Text passage:
CHINA'S northwestern minorities have played a crucial role in transforming the simple fare of the Central Plains into the exciting cuisine that we know today as Chinese food. Li Genpan reports.
The culinary influence of China's northwest minorities can be traced as far back as the Han Dynasty (206 BC-AD 220). During the Wei (AD 220-265), Jin (AD 265-420) and the Southern and Northern (AD 420-589) dynasties that followed, nomads from the northwest entered the Central Plains, where they substantially changed the cuisines and eating habits of the communities around the Yellow River.
This influence was described in the classic text "Essential Techniques for the Peasantry," written by Jia Sixie, a Han official. During the Tang Dynasty (AD 618-907), cross-cultural exchanges were common: Many officials were of minority descent, and the Tang court pursued a harmonious policy between minorities and Han Chinese. Minority cuisines became immensely popular and have remained so to this day.
'Big five' grains
The contributions of China's minorities were duly acknowledged in the "Essential Techniques for the Peasantry." The 10th volume of this text listed almost 200 wild or cultivated species in minority regions. Chinese National Geography used this list as a basis to investigate the plants that were introduced or domesticated by China's minorities. The results were surprising.
Of the five major grains - broomcorn millet, Chinese millet, rice, wheat and soybean - in ancient China, only broomcorn millet and Chinese millet originated around the Yellow River and were domesticated by the Han people. Rice was domesticated by the early Yue people in southern China, while wheat and soybean were cultivated by the minorities from the northwest.
Spread of wheat
Wheat is one of the world's most important crops. In China, it is the second most important crop after rice. Archeological evidence shows that wheat was planted along the Yellow River no later than the Shang (c. 16th century-11th century BC) and Zhou (c. 11th century-256 BC) dynasties, although wheat did not originate from this region.
The early Chinese referred to wheat as lai and barley as mu. In ancient bone inscriptions, the character for lai bears a striking resemblance to a mature wheat plant. Another classic Chinese text, "The Book of Songs" states: "Bestowed with wheat and barley, we are ordered to cultivate," implying wheat and barley were brought in from other places.
So where exactly did wheat come from? Genetic tests and archeological evidence have shown that wheat was first cultivated in West Asia, where there was plenty of rain in spring and snow in winter.
The first wheat in China was probably grown in the Xinjiang Uygur Autonomous Region, where it spread to Qinghai and Gansu provinces - west to east and from north to south.
The remains of ancient wheat fields are mostly found in the northwest - these include 3,800-year-old grave relics by the Konqi River in Xinjiang; and relics from Minyue in Gansu, that are some 5,000 years old.
The Gansu, Qinghai and Xinjiang regions used to be the home of the early Qiang people, who have a strong tradition of cultivating wheat. The "Stories of King Mu," written during the Warring States Period (476-221 BC), describes how local tribes would present tributes of wheat to King Zhoumu when the ruler was visiting Qinghai and Xinjiang.

Dataset content:
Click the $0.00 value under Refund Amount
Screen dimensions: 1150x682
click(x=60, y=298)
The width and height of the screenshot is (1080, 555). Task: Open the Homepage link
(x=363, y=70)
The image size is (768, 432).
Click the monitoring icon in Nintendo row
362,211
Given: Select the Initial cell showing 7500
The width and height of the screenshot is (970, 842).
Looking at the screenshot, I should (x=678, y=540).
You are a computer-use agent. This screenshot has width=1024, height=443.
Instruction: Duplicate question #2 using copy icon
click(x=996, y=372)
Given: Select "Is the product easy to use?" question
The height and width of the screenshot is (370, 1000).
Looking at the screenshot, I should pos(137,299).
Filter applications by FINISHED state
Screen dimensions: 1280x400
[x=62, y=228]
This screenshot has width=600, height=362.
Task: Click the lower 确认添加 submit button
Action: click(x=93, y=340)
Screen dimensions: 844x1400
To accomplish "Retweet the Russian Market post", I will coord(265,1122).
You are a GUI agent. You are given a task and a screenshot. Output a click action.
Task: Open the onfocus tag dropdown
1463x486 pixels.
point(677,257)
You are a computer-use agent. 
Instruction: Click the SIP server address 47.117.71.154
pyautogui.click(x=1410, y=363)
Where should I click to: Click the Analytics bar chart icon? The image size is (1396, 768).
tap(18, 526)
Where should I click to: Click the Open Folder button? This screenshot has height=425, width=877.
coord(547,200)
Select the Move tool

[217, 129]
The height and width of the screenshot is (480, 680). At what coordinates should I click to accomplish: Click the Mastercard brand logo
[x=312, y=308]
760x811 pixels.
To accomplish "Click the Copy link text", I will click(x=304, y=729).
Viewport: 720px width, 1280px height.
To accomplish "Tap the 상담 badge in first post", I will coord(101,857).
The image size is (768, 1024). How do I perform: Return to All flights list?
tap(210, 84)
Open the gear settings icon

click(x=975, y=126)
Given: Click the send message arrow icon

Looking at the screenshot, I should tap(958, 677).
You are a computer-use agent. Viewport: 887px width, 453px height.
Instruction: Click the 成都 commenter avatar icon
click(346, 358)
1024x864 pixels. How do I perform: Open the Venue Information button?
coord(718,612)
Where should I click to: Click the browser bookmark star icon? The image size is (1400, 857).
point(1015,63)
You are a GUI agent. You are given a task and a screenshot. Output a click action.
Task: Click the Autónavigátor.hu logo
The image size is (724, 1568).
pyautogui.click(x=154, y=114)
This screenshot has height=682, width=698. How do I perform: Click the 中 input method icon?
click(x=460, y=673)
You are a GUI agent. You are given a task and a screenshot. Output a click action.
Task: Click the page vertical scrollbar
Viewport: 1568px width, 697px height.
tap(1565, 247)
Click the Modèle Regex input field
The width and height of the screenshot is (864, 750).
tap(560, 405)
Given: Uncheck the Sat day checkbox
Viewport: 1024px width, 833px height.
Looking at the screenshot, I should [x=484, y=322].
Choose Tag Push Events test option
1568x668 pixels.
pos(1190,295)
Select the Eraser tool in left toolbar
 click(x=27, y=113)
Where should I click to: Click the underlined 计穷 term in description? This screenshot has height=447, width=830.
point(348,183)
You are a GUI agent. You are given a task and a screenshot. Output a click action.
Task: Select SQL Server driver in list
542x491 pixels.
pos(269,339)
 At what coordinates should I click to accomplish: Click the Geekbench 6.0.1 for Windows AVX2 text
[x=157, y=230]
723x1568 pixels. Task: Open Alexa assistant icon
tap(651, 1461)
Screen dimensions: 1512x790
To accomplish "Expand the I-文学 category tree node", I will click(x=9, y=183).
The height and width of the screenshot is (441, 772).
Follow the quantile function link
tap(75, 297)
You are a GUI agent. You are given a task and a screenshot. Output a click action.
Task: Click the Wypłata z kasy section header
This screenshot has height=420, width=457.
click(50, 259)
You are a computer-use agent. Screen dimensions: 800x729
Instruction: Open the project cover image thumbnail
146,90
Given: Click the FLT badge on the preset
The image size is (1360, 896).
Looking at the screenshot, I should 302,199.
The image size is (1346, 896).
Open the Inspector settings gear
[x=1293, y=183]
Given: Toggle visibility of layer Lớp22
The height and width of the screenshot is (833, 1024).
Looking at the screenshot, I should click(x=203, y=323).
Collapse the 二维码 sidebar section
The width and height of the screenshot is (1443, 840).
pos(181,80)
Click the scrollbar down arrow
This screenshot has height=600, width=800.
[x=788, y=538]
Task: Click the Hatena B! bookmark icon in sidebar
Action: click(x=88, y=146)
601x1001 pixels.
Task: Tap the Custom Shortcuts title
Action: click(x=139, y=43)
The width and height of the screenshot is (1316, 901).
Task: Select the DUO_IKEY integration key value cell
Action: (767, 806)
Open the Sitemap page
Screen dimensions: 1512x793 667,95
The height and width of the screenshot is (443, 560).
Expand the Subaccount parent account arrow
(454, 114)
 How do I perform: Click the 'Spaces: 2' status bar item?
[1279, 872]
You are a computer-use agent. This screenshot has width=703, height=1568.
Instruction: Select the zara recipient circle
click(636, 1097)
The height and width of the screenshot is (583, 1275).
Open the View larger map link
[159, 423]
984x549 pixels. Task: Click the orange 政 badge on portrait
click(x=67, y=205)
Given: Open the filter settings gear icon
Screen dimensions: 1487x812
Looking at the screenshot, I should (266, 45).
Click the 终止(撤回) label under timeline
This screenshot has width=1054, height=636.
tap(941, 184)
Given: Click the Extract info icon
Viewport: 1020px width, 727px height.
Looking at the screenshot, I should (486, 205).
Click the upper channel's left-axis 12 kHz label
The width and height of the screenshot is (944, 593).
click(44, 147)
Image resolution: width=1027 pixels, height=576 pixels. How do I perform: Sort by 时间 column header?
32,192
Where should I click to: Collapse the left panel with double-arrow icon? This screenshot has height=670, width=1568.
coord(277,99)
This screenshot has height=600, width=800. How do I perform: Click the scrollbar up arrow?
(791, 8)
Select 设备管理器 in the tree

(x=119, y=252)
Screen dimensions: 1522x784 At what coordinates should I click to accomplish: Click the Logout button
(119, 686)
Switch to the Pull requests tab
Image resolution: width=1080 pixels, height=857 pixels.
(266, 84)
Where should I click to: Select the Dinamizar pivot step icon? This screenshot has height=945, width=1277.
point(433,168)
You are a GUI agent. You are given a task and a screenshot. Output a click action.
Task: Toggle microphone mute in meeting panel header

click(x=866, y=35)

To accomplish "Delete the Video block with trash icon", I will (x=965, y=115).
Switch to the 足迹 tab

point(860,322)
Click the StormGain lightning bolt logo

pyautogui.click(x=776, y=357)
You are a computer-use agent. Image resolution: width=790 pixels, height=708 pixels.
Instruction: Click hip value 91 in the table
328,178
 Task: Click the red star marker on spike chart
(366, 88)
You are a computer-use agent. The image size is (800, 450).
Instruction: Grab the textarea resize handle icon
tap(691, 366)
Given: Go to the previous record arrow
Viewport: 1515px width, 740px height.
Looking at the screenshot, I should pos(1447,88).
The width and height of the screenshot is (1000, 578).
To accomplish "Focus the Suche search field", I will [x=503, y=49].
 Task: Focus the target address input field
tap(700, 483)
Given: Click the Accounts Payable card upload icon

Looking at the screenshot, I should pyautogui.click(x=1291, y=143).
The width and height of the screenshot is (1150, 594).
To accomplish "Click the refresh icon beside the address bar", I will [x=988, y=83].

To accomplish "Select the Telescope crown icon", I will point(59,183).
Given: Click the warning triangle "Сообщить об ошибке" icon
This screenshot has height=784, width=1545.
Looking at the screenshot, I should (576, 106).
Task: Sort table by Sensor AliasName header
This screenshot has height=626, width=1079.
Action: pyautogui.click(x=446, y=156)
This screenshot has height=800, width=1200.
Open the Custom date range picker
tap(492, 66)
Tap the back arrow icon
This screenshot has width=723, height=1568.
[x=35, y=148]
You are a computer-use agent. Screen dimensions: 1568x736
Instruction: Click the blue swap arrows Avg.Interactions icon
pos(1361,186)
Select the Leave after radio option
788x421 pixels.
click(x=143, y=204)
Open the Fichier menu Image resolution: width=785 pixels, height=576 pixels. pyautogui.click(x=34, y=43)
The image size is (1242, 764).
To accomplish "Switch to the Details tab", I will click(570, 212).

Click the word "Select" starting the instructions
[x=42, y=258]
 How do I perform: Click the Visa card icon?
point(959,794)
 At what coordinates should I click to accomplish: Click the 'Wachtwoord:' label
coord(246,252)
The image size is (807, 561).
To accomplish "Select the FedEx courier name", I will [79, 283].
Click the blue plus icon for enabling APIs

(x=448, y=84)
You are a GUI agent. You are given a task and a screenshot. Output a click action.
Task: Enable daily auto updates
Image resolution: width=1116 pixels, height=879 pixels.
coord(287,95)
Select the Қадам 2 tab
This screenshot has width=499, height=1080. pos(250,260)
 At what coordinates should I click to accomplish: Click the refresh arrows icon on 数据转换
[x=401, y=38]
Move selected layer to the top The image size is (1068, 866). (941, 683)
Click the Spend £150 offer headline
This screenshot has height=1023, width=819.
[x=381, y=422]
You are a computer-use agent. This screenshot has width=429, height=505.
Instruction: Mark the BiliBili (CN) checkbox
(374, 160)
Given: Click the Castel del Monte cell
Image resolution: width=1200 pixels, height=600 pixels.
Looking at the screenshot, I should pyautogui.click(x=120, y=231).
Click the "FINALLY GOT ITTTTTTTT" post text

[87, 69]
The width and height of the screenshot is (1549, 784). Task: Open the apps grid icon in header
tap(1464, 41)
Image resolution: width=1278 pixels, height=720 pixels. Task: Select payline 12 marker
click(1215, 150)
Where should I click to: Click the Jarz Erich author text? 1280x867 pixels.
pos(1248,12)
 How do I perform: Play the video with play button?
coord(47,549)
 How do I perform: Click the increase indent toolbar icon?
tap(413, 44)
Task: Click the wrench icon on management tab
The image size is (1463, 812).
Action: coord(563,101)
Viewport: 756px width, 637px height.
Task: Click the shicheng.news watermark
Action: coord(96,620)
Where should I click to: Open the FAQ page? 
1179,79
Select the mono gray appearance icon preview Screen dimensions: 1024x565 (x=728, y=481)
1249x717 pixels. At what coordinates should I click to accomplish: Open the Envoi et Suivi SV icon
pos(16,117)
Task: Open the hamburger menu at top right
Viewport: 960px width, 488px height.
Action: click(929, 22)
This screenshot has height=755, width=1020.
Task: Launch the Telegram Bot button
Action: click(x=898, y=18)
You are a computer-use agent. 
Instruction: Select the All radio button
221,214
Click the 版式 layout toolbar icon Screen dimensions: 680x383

Work task 1: According to the food history passage, where was wheat first cultivated?
Work task 2: Please give the food history passage again from "The culinary influence" to "the Yellow River.", switching "nomads" to "herders".
Use only the food history passage and nothing else.

Task answer 1: Wheat was first cultivated in West Asia.

Task answer 2:
The culinary influence of China's northwest minorities can be traced as far back as the Han Dynasty (206 BC-AD 220). During the Wei (AD 220-265), Jin (AD 265-420) and the Southern and Northern (AD 420-589) dynasties that followed, herders from the northwest entered the Central Plains, where they substantially changed the cuisines and eating habits of the communities around the Yellow River.